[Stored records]

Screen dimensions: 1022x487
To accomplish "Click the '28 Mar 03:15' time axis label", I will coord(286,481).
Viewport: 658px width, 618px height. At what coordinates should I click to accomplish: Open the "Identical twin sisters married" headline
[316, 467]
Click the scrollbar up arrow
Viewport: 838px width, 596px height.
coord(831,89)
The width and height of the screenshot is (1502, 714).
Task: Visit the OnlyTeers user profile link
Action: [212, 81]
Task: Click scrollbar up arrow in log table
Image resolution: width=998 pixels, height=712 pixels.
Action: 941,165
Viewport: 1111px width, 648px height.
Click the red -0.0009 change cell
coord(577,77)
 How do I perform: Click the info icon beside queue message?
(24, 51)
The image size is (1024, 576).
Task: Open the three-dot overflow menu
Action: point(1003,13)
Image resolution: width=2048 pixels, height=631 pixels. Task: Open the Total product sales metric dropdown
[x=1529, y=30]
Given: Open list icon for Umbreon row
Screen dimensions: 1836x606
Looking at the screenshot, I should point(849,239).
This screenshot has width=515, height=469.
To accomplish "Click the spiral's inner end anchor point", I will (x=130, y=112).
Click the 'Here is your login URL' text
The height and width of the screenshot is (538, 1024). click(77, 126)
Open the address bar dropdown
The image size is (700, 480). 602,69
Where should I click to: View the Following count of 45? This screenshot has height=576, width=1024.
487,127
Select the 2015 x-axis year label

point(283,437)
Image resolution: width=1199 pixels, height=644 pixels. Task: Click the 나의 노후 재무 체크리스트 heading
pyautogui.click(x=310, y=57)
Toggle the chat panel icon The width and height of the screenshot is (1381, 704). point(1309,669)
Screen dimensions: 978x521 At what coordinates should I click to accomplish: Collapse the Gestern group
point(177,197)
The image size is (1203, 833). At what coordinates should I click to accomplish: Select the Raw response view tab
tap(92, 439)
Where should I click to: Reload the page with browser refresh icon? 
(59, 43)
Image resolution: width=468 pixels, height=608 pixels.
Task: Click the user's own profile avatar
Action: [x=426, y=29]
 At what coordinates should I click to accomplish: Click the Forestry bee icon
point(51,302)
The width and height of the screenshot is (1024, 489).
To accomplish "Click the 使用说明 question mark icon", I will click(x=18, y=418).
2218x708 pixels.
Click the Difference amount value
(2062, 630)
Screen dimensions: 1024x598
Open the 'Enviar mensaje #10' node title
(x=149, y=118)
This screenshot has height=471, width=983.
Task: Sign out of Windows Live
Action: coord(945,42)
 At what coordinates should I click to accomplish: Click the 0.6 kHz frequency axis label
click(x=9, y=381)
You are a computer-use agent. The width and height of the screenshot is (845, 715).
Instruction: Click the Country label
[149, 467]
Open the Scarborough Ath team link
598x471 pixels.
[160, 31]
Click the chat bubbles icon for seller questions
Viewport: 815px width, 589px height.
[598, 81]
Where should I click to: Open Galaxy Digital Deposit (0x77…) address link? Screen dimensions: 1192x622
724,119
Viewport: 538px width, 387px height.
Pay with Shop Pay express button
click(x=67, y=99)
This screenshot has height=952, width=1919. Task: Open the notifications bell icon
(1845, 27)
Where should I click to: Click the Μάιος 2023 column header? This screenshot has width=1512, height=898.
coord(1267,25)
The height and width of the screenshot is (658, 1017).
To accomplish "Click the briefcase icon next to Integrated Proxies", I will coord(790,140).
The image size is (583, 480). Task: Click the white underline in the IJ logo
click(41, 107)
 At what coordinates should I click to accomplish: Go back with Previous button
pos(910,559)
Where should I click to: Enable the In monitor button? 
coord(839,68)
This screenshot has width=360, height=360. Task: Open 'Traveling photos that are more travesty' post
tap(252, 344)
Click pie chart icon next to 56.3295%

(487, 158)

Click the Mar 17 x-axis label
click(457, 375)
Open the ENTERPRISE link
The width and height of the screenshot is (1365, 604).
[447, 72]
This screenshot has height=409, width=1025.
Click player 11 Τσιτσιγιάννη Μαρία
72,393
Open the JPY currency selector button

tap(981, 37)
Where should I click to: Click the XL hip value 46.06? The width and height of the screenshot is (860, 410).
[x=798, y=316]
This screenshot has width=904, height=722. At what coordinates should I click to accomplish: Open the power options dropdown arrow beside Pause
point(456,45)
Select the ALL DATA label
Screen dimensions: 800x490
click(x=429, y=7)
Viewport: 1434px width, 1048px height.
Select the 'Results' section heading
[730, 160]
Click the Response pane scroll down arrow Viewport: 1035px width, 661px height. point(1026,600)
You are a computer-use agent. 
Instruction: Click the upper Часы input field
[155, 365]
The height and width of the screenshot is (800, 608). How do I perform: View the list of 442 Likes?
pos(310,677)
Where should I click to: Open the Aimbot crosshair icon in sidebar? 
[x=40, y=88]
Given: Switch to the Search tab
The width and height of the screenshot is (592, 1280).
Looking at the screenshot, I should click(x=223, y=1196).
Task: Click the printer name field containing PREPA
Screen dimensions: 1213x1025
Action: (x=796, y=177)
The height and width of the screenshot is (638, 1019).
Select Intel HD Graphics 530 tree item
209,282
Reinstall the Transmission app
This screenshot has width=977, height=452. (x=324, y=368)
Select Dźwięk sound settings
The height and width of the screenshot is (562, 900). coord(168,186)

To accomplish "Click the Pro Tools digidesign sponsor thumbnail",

__What you need to do__:
Look through the entries above and find each line where the word "will" occurs; copy those lines.

__Written solution__:
To accomplish "Click the '28 Mar 03:15' time axis label", I will coord(286,481).
To accomplish "Click the spiral's inner end anchor point", I will (x=130, y=112).
To accomplish "Click the 使用说明 question mark icon", I will click(x=18, y=418).
To accomplish "Click the briefcase icon next to Integrated Proxies", I will coord(790,140).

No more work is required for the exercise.